Extrait du texte.
**********

Pedro est un grand homme de 73 ans: Sa barbe, blanchie par les années tranche avec ses gros sourcils noirs ébouriffés. Un béret vert décousu vissé sur la tête et un blouson de fourrure du style militaire, on pourrait penser aux premiers abords à avoir affaire avec un ancien guerillero de la révolution cubaine, réfugié dans les tréfonds du nord-ouest argentin. Il n’en n’est rien, et si ce natif de la région des lacs vit reculé dans la montagne à plus de 2 heures de marche du premier hameau, c’est bien par choix.
Ca fait 3 ans maintenant qu’il s’est exilé dans une vie d’ermite et quinze jours seulement que sa maison, en terre et en bois, est terminée. Avant? Il dormait dans un arbre certainement pour communier davantage avec la nature et son environnement local qu’il connait, à force d’observations, presque sous toutes les coutures. Donner des noms scientifiques aux oiseaux ou aux plantes ne l’intéresse pas, mais il sait différencier chaque espèce (sauf les colibris, allez savoir pourquoi!)

Il vit avec ses deux chats et ses rituels quotidiens, la ballade matinale entre 4 et 8 kms selon la forme et l’humeur, l’ironie de sa vie veut même qu’il ait planté un piton dans une roche pour pouvoir descendre encordé une marche de 3 mètres de haut, afin d’accéder à un magnifique point de vue, bien avant qu’il ait commencé à creuser les fondations de sa maison. Il nourrit également chaque matin et chaque soir quelques renards des environs avec des croquettes pour chien achetées en ville avec l’argent de sa retraite. Il les appelle, ils viennent sur la pointe des pattes en restant toujours farouches mais avec le temps, il finit par connaître toutes les histoires de la famille, des nouvelles portées aux exils de chaque renardeau, qui finissent par revenir un jour avec un nouveau conjoint…

Pedro raconte ses histoires avec les yeux qui brillent, avec un maté aussi à partager et avec une cigarette bien souvent coincée au coin du bec. Son dernier vice aujourd’hui nous a-t-il dit, avec le bon vin évidemment. Il n’aime pas la feuille de coca comme ses compatriotes de la province, pas plus que la marijuana malgré ses 25 années passées à El Bolsòn, une ville historique au nord de la Patagonie, formée par une communauté hippy ou règne encore aujourd’hui une ambiance des plus baba-cool. Il y gagnait sa vie en plantant des pins. Avant cela, il travaillait en été dans un refuge d’altitude sur les hauteurs de Bariloche, aux côtés du premier guide de Haute Montagne argentin, diplômé il y a 70 ans à Chamonix.

**********

Données enregistrées.
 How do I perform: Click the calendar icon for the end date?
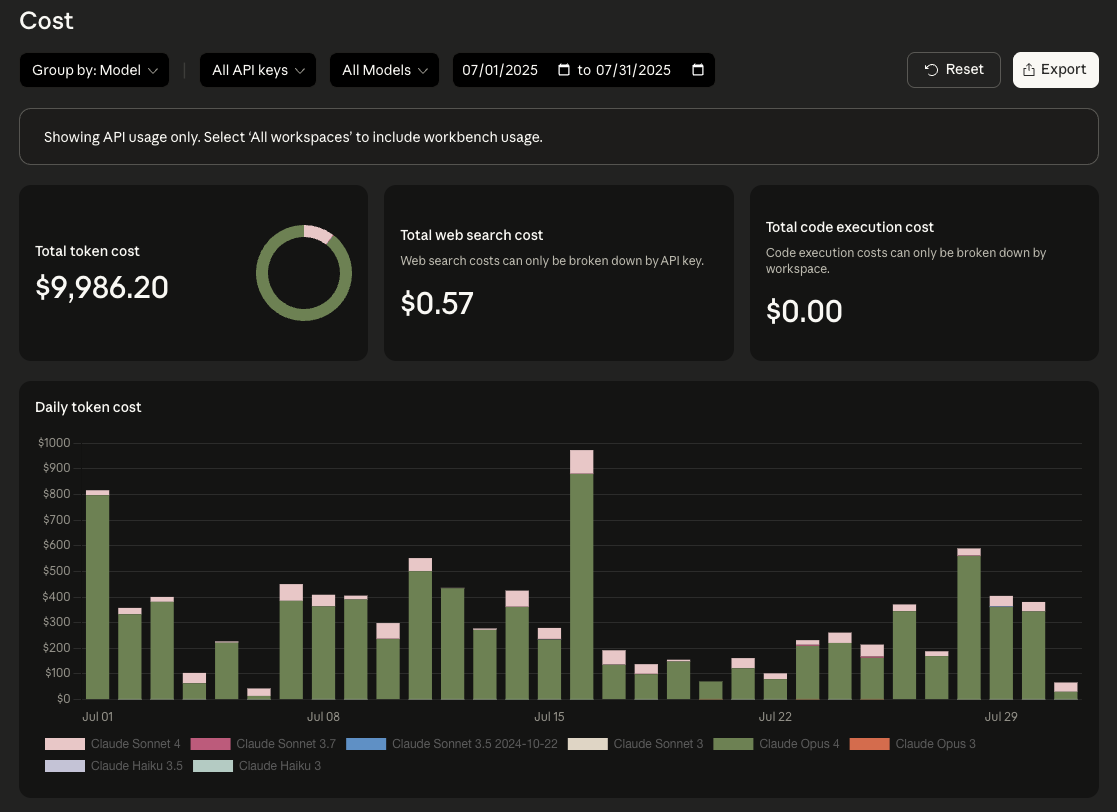pos(697,70)
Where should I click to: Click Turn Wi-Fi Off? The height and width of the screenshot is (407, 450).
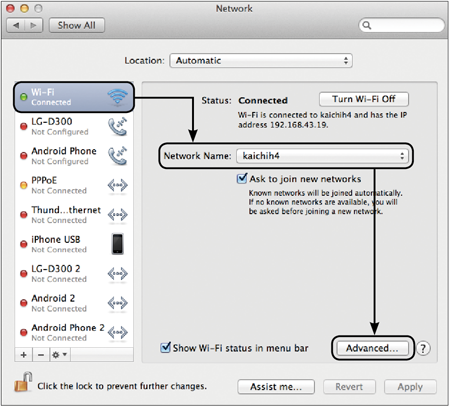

**********

Consigne.
Recopiez, dans le portrait de Pedro, le passage qui s'ouvre sur les mots contenant « Pedro est un » et se clôt sur « bien par choix. ». Les lignes constituent un matériau distinct du portrait de Pedro.

Solution proposée.
Pedro est un grand homme de 73 ans: Sa barbe, blanchie par les années tranche avec ses gros sourcils noirs ébouriffés. Un béret vert décousu vissé sur la tête et un blouson de fourrure du style militaire, on pourrait penser aux premiers abords à avoir affaire avec un ancien guerillero de la révolution cubaine, réfugié dans les tréfonds du nord-ouest argentin. Il n’en n’est rien, et si ce natif de la région des lacs vit reculé dans la montagne à plus de 2 heures de marche du premier hameau, c’est bien par choix.